Menurut Dibyosaputro (1999), gerakan massa atau longsor adalah proses bergeraknya puing-puing batuan (termasuk tanah di dalamnya) secara besar-besaran menuruni lereng secara lambat hingga cepat oleh pengaruh langsung dari gravitasi. Gaya yang menahan massa tanah di sepanjang lereng tersebut dipengaruhi oleh sifat fisik tanah dan sudut dalam tahanan geser tanah yang bekerja di sepanjang lereng. Dampak kerusakannya antara lain berupa berubahnya permukaan tanah serta hilangnya tanah lapisan atas dan vegetasi (Kurnia et al. 2005).
Vegetasi merupakan faktor penting dalam menjaga kemantapan lereng, karena ketiadaan tumbuhan atau pepohonan di daerah pegunungan akan sangat mempengaruhi proses longsor.
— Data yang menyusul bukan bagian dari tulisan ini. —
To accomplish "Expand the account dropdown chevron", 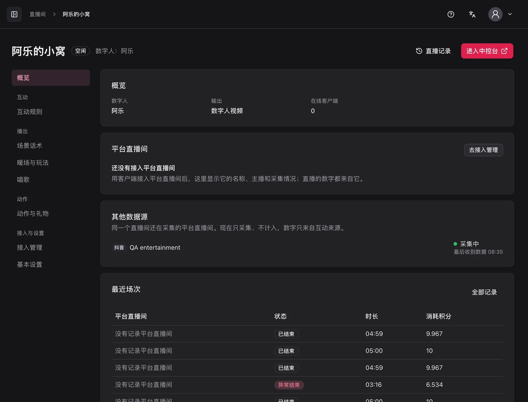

Menurut Asdak (2003), pengaruh vegetasi penutup tanah adalah untuk melindungi permukaan tanah dari tumbukan air hujan, menurunkan kecepatan dan volume air larian, menahan partikel-pertikel tanah pada tempatnya melalui sistem perakaran dan serasah yang dihasilkan dan mempertahankan kemantapan kapasitas tanah dalam menyerap air. Adanya vegetasi penutup tanaman yang baik seperti rumput yang tebal atau hutan yang lebat dapat menghilangkan pengaruh topografi terhadap erosi yang akan berakibat pada terjadinya longsor.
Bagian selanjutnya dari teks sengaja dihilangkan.